Manaus 06 de Fevereiro de 2019 (Quarta-Feira)
Na última terça-feira (5), aconteceu a reunião ordinária do Comitê de Prevenção do Óbito Materno Infantil e Fetal (CMPOMIF), realizado na Universidade Paulista (UNIP), zona Centro-Sul da capital, um dos pontos a ser analisados, foram os dados e ações adotadas nas maternidades da capital.
A presidente do Comitê, enfermeira Sonja Farias, destacou que é necessário verificar as principais causas de óbito materno, infantil e fetal, para que sirva de auxilio nas estratégias adotadas pela Secretaria Municipal de Saúde (Semsa) para evitar novos casos.
“O Comitê participa de vários grupos de visita às maternidades e de acompanhamento das avaliações de óbitos e, a partir disso, são realizadas conversas com os diretores desses locais, nas quais se faz um relato dos problemas observados, direcionando aos gestores de saúde, a fim de que eles tenham conhecimento do real cenário para poder trabalhar em mudanças”, explicou Sonja.
O trabalho da Semsa para evitar novos casos, é com base nos indicadores que apontam os principais problemas enfrentados pelas mães, por meio do sistema de monitoramento em rede nas maternidades de Manaus.
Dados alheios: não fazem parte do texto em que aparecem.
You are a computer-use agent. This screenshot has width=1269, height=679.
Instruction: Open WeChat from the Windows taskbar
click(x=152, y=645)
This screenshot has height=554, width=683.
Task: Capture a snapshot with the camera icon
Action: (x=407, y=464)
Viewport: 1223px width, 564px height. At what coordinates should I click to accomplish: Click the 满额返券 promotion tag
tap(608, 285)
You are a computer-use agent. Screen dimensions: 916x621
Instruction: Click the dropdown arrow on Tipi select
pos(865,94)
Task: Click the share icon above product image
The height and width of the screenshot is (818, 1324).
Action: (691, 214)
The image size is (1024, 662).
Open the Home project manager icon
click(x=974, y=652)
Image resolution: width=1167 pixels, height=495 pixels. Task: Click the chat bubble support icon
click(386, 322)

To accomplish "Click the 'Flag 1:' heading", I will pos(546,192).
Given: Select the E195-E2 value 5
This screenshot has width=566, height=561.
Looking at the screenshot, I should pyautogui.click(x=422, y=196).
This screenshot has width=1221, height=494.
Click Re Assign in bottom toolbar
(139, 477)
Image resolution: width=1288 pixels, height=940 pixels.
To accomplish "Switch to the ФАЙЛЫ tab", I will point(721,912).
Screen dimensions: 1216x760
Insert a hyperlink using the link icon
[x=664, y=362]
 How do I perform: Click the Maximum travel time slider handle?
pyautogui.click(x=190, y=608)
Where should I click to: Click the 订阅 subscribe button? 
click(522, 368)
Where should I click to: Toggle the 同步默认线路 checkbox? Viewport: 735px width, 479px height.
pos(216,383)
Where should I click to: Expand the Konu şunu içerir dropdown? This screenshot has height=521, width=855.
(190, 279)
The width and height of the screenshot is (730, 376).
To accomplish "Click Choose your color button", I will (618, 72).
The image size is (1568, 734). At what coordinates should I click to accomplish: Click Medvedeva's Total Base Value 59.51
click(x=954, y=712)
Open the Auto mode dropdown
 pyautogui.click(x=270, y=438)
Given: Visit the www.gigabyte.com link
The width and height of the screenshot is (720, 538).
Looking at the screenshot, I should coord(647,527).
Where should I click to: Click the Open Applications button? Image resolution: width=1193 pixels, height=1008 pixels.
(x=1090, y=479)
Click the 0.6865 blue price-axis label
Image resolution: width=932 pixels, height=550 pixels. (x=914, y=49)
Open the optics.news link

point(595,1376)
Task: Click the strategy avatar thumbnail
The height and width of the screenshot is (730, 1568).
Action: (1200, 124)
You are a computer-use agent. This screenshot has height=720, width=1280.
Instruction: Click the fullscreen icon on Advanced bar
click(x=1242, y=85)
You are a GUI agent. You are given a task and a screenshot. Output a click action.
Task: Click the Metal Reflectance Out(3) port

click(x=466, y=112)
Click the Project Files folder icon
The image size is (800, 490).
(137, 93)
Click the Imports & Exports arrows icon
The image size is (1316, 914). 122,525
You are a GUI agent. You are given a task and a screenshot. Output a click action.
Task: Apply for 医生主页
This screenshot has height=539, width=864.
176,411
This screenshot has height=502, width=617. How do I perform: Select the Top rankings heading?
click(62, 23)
Esses indicadores também ajudam a nortear as ações do Ministério da Saúde.
Na reunião, gráficos foram apresentados para um estudo mais detalhado feito pelo CMPOMIF nas maternidades de Manaus, com dados de 2018 que indicam altos casos de morbidade materna.
Participaram da ocasião membros de conselhos, comitês, representantes das maternidades pública, militar e privada, hospitais e prontos socorros, criando uma rede de acompanhamento e monitoramento às mães.
As principais causas de morbidade são a pré-eclâmpsia, eclampsia, hemorragia, e sepsia, que é a complicação potencialmente fatal de uma infecção, também conhecida como septicemia.